QUEM FOI PESTALOZZI?

 

Johann Heinrich Pestalozzi (1746-1827) foi um pedagogista suíço e educador pioneiro da reforma educacional.

Ele está entre os grandes homens que a humanidade já conheceu. Ficou órfão do pai ainda criança, viveu tempos de miséria e preconceito numa sociedade que separava cruelmente ricos e pobres muito mais do que hoje. Teve apenas a mãe como protetora e companheira de luta. Acreditava em Deus – mas não se dedicava à qualquer religião -, considerava-se um “Cristão”, na maior exatidão do significado da palavra.

Com muito esforço ingressou na universidade e completou os estudos. Tornou-se um pensador. Dedicou-se anos ao estudo da educação infantil, numa época em que não se dava muito valor ao assunto. Transformou a própria casa numa escola. Durante a guerra, protegeu crianças e refugiados.

J. H. Pestalozzi passou a vida pesquisando formas de melhorar o sistema de educação, dedicou-se às crianças carentes e é considerado um dos maiores educadores de todos os tempos.

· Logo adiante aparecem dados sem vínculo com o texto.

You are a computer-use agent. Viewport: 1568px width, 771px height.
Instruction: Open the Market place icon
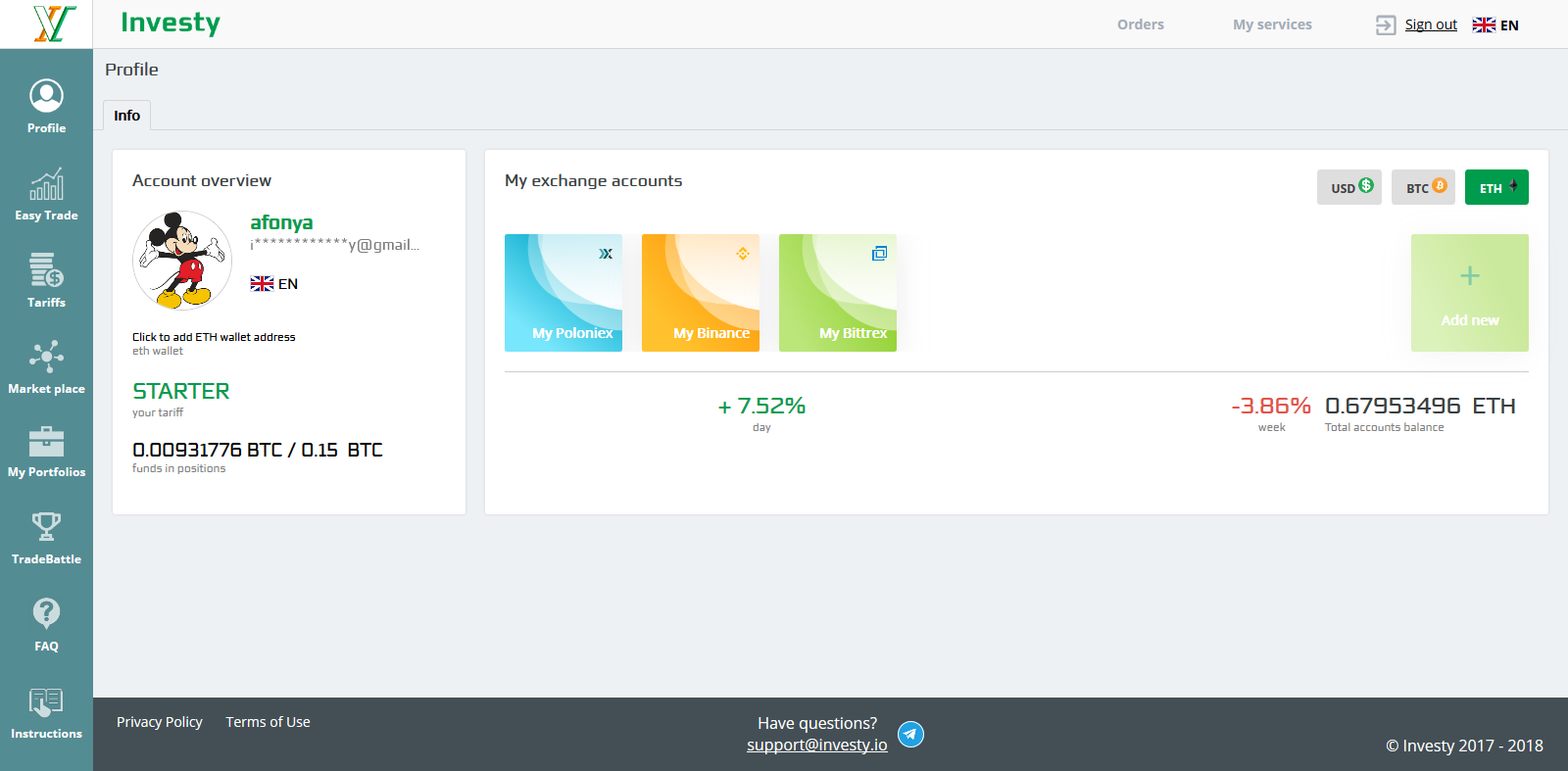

Por estas e tantas outras razões, a vida de Johann Heinrich Pestalozz - o pai da escola popular - se confunde com a história da instituição que leva seu nome, que hoje presta assistência gratuita à milhares de pessoas com deficiência em todo o Brasil.

MÉTODO PESTALOZZI DE ENSINO

 

Pestalozzi afirmava que a função principal do ensino é levar as crianças a desenvolver suas habilidades naturais e inatas.

Segundo ele, o processo educativo deveria englobar três dimensões humanas, identificadas com a cabeça, a mão e o coração. O objetivo final do aprendizado deveria ser uma formação também tripla: intelectual, física e moral. E o método de estudo deveria reduzir-se a seus três elementos mais simples: som, forma e número. Só depois da percepção viria a linguagem. Com os instrumentos adquiridos desse modo, o estudante teria condições de encontrar em si mesmo liberdade e autonomia moral. Como alcançar esse objetivo dependia de uma trajetória íntima, Pestalozzi não acreditava em julgamento externo. Por isso, em suas escolas não havia notas ou provas, castigos ou recompensas, numa época em que chicotear os alunos era comum.

Desse modo, o aprendizado seria, em grande parte, conduzido pelo próprio aluno, com base na experimentação prática e na vivência intelectual, sensorial e emocional do conhecimento. É a idéia do "aprender fazendo", amplamente incorporada pela maioria das escolas pedagógicas posteriores a Pestalozzi. O método deveria partir do conhecido para o novo e do concreto para o abstrato, com ênfase na ação e na percepção dos objetos, mais do que nas palavras. O que importava não era tanto o conteúdo, mas o desenvolvimento das habilidades e dos valores.